# Prompt
Count the lines below that contain "Windows". Give only the number.

# Supplied data
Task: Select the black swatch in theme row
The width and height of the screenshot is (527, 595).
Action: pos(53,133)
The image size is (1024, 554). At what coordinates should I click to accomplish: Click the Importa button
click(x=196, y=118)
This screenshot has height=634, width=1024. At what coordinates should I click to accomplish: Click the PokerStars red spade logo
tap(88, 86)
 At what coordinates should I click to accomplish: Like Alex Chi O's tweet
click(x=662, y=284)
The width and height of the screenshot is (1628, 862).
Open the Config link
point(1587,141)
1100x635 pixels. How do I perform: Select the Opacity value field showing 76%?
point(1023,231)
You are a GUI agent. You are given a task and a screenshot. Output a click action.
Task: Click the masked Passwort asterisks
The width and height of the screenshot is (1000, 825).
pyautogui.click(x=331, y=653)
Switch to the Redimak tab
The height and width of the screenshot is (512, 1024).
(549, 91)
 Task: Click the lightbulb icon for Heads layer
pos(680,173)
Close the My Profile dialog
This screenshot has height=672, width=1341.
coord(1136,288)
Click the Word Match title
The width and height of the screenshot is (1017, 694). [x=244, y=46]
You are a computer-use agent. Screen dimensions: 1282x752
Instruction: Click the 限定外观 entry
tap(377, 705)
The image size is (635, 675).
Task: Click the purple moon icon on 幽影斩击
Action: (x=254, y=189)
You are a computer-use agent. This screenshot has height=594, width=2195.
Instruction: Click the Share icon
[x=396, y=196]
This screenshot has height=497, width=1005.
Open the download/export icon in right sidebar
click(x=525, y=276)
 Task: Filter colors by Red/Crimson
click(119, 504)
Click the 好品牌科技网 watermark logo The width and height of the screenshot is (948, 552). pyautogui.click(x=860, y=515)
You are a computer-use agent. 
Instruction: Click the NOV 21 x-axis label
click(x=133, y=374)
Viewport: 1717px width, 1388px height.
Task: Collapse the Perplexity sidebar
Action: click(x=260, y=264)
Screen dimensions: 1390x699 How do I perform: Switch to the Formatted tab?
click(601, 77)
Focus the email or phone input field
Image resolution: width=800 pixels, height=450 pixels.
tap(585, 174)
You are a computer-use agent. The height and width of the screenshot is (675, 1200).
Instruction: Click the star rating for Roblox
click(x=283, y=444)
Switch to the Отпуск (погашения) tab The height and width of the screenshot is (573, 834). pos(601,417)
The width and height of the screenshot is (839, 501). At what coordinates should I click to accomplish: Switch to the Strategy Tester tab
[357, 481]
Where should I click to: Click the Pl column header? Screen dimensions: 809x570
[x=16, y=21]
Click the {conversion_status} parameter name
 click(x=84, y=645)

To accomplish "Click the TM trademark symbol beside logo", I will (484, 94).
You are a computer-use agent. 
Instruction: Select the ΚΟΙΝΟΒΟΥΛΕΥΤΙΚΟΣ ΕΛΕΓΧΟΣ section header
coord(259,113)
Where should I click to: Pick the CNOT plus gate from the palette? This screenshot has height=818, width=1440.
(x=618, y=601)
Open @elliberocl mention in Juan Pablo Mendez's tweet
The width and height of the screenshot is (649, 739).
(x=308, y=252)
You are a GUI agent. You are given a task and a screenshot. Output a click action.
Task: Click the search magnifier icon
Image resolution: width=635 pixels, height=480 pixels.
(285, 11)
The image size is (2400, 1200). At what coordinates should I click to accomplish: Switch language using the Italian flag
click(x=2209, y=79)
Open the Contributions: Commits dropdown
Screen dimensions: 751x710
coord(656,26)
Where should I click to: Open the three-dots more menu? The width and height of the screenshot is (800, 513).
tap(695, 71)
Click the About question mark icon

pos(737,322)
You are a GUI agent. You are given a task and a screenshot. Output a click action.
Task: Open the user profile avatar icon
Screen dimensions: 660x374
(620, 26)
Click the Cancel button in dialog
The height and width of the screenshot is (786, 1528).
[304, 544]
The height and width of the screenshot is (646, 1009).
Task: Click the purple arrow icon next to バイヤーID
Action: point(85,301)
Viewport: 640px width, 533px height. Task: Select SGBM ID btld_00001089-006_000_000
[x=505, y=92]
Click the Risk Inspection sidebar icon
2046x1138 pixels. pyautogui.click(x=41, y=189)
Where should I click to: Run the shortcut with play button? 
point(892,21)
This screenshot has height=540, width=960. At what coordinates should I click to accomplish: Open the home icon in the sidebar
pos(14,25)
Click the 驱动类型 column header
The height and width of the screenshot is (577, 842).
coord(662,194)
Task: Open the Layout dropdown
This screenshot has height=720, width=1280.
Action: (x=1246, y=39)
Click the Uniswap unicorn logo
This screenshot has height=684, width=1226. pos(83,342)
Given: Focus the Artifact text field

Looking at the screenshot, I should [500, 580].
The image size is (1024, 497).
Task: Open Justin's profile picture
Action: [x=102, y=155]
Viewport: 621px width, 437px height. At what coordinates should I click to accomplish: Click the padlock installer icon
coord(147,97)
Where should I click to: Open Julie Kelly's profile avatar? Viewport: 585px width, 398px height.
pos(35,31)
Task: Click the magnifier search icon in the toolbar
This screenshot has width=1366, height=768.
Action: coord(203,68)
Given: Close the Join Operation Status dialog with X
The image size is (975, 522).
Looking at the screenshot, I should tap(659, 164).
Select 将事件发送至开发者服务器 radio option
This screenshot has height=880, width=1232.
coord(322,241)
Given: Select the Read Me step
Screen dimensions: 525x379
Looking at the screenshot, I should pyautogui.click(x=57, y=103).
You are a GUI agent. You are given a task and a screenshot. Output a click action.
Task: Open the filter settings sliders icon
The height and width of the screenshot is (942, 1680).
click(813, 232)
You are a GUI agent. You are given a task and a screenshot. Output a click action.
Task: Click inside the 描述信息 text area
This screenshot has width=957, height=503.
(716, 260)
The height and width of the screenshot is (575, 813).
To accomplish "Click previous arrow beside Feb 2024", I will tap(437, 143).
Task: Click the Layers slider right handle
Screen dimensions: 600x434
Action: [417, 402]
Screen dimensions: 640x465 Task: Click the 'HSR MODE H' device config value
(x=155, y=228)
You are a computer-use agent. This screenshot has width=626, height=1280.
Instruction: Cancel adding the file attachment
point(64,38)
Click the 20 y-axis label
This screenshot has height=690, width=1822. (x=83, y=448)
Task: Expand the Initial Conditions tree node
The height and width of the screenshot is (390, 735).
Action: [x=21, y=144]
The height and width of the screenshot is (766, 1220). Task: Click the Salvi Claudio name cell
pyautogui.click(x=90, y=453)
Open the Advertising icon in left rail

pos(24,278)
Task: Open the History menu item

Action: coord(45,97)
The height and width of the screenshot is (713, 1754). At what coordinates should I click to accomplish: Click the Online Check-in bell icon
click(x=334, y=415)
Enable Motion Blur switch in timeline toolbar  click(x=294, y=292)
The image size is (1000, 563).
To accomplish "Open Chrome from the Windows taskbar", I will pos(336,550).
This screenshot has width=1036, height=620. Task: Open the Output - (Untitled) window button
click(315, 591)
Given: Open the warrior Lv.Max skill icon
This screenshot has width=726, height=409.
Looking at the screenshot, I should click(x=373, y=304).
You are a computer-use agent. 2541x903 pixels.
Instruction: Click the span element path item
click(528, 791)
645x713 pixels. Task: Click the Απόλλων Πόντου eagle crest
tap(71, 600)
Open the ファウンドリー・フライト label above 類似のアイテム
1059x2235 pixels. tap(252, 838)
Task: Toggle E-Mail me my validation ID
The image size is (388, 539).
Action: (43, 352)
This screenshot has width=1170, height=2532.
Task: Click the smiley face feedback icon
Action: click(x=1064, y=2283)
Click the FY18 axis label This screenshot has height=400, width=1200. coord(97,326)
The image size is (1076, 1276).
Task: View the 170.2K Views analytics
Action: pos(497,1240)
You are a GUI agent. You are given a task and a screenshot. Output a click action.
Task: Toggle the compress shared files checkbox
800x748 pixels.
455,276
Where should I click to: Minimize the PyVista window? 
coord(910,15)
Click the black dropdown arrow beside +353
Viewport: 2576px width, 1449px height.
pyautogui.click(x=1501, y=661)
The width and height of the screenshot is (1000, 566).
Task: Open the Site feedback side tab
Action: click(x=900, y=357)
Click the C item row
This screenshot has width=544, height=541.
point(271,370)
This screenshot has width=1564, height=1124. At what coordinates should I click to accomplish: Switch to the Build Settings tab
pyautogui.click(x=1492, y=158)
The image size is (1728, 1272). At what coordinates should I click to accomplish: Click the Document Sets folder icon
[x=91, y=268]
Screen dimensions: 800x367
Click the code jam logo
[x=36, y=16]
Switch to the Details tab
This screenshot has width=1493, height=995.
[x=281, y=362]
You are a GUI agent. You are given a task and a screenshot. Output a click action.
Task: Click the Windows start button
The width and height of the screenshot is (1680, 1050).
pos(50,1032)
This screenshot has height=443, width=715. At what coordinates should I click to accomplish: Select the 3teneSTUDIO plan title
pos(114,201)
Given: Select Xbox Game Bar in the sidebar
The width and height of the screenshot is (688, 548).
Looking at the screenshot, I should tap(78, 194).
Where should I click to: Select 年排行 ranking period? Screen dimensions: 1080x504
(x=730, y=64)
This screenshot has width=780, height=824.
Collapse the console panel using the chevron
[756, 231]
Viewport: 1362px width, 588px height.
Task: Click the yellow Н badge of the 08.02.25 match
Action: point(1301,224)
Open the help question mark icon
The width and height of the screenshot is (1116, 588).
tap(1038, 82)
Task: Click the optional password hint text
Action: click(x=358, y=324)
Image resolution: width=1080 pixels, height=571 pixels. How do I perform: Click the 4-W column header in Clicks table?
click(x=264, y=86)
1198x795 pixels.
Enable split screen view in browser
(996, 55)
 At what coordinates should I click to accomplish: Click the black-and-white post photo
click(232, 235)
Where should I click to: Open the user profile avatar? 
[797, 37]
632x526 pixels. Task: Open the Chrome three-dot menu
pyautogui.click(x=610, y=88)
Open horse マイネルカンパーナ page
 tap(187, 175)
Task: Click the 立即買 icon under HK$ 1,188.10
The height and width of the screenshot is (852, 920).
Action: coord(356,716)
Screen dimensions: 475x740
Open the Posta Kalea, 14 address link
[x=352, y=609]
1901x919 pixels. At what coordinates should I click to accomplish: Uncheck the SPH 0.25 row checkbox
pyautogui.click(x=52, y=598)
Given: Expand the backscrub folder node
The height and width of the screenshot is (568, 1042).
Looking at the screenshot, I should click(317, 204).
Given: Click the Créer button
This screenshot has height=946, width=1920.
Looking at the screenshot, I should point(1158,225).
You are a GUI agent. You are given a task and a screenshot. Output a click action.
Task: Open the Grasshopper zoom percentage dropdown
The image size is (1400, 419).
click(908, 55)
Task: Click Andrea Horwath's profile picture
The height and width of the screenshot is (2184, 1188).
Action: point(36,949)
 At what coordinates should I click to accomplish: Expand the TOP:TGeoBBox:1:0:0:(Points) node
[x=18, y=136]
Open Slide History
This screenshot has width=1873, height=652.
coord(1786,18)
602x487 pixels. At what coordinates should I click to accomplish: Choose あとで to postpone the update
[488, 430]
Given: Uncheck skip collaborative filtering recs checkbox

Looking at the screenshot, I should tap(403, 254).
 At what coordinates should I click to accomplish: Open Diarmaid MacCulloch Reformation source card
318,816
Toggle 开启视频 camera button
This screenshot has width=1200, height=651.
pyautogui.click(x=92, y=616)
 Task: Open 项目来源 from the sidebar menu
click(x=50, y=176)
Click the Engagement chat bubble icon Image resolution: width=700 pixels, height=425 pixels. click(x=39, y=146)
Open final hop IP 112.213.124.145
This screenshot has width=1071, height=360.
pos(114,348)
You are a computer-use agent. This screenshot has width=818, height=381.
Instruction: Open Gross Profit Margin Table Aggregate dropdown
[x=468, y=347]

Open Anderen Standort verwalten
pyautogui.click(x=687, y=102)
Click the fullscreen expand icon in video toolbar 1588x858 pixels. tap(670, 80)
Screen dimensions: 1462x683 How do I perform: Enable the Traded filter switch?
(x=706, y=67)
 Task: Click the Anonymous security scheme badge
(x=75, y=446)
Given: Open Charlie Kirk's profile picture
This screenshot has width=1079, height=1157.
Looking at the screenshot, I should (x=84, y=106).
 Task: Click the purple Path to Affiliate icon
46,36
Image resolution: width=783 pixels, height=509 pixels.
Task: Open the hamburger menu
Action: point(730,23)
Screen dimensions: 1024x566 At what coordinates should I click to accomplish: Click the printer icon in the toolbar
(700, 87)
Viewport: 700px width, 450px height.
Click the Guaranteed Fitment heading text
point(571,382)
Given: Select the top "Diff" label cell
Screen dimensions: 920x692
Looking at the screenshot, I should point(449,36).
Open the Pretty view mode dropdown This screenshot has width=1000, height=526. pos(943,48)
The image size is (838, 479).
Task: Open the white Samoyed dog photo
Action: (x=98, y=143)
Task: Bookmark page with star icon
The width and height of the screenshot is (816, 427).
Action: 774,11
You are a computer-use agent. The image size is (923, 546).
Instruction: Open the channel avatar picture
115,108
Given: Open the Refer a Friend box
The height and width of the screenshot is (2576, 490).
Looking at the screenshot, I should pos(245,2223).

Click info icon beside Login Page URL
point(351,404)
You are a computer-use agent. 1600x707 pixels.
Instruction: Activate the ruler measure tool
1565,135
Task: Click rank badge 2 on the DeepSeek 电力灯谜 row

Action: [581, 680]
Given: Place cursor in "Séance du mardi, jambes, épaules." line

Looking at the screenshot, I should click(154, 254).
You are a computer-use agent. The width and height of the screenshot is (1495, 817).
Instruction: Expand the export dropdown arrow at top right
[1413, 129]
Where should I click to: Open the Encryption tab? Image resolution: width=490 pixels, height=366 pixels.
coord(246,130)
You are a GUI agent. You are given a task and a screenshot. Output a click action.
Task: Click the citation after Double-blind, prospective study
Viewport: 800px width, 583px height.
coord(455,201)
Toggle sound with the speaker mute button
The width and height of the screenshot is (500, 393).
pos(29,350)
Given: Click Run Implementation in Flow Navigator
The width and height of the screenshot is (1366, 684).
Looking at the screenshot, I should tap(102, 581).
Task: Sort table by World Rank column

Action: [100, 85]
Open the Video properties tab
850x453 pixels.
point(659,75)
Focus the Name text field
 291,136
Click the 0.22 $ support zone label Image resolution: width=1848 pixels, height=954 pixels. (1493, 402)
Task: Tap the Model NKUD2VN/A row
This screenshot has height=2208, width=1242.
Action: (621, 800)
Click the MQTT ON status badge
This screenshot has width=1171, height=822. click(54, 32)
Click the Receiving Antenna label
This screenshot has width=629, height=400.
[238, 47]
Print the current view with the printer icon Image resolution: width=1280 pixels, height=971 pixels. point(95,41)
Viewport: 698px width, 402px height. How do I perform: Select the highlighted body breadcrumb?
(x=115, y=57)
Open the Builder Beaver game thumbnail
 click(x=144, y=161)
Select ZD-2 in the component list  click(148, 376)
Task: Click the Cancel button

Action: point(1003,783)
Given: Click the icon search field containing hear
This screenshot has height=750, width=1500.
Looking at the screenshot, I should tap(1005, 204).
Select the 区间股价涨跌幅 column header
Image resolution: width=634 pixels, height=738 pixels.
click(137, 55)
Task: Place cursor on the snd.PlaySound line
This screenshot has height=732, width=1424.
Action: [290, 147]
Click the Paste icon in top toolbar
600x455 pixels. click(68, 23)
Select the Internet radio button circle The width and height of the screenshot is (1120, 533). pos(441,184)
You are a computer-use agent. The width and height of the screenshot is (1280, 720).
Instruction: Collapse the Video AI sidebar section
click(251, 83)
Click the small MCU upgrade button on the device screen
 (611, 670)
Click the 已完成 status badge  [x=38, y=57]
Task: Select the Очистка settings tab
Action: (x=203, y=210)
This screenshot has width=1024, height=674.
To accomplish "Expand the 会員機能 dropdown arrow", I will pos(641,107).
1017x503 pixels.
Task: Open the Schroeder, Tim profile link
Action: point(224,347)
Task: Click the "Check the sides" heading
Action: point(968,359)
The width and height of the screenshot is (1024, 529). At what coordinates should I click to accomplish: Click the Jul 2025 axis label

# Exercise answer
2